Beyond a yolk: the inevitable annual row over Easter eggs

As the Easter holidays approach, humanists are bracing themselves for the now inevitable annual storm in an eggcup. In the last few years, Christian campaigners and national newspapers have tried to whip up controversy about whether chocolate egg marketing mentions the word ‘Easter’ prominently enough. Coincidentally, the rise of such media in recent years  has followed the founding and subsequent marketing of a Christian confectioner called the Meaningful Chocolate Company.
The Meaningful Chocolate Company was founded in 2010 to provide overtly Christian chocolate. This includes ‘The Real Easter Egg’, which is promoted as ‘the only one which has an Easter story book in the box’. All of the controversy about the messages on the boxes of Cadbury and other companies’ Easter eggs has gone hand in hand with promoting ‘The Real Easter Egg’ as an alternative.

Humanists UK Director of Public Affairs and Policy Richy Thompson commented: ‘Enough is enough. This is getting beyond a joke and we very much hope the media will not end up with egg on its face by being taken in by these manufactured “scandals”.’

A history of scandals

Press over the years includes:

In 2010, reports focused quite simply on the existence of the egg. ‘“Jesus” Easter egg launched in UK’ reported the BBC. ‘The Bishop of Manchester, the Right Reverend Nigel McCulloch, said… “We hope that all our supermarkets will stock the first and only Easter egg in the UK that explains the significance of Easter”’.

### TASKS
A: Please answer these about the Easter egg article:
(i) In what year was the Meaningful Chocolate Company founded?
(ii) What position does Richy Thompson hold at Humanists UK?
(iii) Who does the 2010 BBC report name as the Bishop of Manchester?
B: Write out the passage of the Easter egg article that begins at the words "As the Easter" and stops after "as an alternative.", swapping "Cadbury" for "Nestlé".

### DATA SECTION
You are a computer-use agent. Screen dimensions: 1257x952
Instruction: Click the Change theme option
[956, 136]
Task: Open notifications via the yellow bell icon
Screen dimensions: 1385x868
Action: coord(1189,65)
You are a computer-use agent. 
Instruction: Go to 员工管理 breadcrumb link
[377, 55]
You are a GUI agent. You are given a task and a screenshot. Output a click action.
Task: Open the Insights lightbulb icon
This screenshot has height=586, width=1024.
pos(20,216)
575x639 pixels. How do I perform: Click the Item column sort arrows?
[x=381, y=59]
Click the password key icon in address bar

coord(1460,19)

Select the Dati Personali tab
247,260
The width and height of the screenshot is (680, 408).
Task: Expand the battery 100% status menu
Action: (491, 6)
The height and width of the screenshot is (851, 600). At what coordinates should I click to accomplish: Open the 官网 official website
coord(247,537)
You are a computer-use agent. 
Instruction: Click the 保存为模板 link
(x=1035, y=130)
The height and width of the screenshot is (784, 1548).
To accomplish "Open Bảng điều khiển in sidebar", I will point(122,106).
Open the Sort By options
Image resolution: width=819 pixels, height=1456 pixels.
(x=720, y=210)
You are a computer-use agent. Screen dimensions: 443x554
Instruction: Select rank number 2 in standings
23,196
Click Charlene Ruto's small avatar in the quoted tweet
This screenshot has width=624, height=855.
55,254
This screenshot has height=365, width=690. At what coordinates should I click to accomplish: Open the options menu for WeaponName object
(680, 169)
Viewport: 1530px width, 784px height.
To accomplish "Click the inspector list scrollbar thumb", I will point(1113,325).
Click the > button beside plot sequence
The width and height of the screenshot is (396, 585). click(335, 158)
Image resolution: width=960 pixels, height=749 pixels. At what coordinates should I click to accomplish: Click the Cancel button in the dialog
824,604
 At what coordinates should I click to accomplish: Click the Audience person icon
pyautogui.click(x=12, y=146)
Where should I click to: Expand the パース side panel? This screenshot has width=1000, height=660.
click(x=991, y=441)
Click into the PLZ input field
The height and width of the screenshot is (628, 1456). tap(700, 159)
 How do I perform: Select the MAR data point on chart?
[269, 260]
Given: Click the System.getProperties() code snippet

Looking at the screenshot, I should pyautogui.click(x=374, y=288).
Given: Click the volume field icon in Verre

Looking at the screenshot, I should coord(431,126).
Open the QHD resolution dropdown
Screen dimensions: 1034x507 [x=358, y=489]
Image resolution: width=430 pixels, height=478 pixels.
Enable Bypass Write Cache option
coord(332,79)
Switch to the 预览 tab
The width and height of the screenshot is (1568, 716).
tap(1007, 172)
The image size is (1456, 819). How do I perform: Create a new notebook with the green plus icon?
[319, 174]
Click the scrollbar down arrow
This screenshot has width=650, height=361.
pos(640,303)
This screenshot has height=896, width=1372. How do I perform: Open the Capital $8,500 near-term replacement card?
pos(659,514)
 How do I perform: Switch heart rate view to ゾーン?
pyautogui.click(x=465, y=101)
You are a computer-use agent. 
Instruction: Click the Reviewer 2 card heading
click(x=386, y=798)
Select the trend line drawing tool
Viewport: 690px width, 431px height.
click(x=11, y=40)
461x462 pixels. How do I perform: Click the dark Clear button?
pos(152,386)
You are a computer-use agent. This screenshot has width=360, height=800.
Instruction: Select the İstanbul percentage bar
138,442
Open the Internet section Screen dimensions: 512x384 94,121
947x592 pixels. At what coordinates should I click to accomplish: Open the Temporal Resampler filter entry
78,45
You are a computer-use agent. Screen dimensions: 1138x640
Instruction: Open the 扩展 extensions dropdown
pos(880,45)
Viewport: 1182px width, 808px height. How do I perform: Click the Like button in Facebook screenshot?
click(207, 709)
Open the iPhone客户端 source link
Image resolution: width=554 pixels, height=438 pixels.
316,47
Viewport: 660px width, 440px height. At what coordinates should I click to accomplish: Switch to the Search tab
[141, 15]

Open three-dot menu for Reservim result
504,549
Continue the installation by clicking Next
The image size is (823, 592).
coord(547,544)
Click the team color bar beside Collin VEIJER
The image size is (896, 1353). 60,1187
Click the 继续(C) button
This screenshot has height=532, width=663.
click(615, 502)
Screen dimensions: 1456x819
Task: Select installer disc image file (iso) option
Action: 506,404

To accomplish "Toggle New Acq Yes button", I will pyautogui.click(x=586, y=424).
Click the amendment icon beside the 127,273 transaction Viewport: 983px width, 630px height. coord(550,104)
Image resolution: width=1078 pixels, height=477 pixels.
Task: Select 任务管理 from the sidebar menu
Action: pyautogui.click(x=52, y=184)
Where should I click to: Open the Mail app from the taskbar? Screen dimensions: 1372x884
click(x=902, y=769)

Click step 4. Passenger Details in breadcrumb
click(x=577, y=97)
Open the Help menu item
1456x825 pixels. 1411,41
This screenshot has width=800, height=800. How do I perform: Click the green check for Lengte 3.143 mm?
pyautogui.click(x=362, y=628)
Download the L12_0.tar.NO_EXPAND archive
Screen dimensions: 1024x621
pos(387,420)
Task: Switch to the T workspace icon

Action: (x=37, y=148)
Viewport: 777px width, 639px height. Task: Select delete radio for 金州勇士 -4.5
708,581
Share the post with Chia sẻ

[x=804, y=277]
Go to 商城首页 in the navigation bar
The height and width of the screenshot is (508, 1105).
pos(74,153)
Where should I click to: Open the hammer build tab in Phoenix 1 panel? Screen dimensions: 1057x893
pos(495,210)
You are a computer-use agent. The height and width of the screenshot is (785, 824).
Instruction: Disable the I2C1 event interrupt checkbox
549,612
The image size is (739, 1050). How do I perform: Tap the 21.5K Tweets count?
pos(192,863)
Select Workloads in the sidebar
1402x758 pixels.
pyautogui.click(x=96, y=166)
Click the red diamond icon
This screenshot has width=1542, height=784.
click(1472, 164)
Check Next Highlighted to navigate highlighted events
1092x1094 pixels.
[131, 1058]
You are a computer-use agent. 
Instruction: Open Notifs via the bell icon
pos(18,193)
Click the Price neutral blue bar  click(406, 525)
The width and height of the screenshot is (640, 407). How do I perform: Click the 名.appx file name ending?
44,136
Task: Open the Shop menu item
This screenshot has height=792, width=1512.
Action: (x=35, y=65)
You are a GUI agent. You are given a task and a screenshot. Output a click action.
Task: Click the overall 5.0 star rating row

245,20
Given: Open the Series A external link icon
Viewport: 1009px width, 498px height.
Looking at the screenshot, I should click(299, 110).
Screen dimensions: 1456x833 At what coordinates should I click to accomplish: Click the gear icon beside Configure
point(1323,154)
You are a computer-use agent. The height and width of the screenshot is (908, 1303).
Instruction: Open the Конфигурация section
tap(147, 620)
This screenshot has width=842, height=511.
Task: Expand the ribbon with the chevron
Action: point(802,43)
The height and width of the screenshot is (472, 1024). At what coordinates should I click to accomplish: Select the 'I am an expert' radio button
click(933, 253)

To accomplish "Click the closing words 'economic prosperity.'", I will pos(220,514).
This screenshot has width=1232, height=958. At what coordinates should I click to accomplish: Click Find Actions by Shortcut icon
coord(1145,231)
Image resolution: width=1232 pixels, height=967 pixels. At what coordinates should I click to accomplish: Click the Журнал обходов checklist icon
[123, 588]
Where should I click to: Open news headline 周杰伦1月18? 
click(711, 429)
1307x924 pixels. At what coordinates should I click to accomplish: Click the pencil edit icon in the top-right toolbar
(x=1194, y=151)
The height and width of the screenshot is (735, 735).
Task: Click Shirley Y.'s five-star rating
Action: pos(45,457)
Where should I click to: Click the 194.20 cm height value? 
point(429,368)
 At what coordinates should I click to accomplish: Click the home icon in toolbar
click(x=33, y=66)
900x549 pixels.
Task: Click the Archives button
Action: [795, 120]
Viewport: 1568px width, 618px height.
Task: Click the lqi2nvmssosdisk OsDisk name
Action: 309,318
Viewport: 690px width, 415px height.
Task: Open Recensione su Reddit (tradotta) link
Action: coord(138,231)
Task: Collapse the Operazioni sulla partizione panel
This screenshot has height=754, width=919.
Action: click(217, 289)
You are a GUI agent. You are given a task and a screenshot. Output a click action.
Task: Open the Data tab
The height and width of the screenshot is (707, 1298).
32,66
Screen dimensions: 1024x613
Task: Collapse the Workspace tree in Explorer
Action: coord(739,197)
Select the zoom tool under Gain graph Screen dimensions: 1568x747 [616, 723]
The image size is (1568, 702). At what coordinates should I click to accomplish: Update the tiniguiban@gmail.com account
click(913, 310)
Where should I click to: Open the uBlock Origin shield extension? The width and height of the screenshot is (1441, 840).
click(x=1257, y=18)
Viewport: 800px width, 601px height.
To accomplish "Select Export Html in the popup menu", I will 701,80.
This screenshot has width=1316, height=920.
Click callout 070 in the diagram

### TASK ANSWERS
A:
(i) 2010
(ii) Director of Public Affairs and Policy
(iii) The Right Reverend Nigel McCulloch

B:
As the Easter holidays approach, humanists are bracing themselves for the now inevitable annual storm in an eggcup. In the last few years, Christian campaigners and national newspapers have tried to whip up controversy about whether chocolate egg marketing mentions the word ‘Easter’ prominently enough. Coincidentally, the rise of such media in recent years  has followed the founding and subsequent marketing of a Christian confectioner called the Meaningful Chocolate Company.
The Meaningful Chocolate Company was founded in 2010 to provide overtly Christian chocolate. This includes ‘The Real Easter Egg’, which is promoted as ‘the only one which has an Easter story book in the box’. All of the controversy about the messages on the boxes of Nestlé and other companies’ Easter eggs has gone hand in hand with promoting ‘The Real Easter Egg’ as an alternative.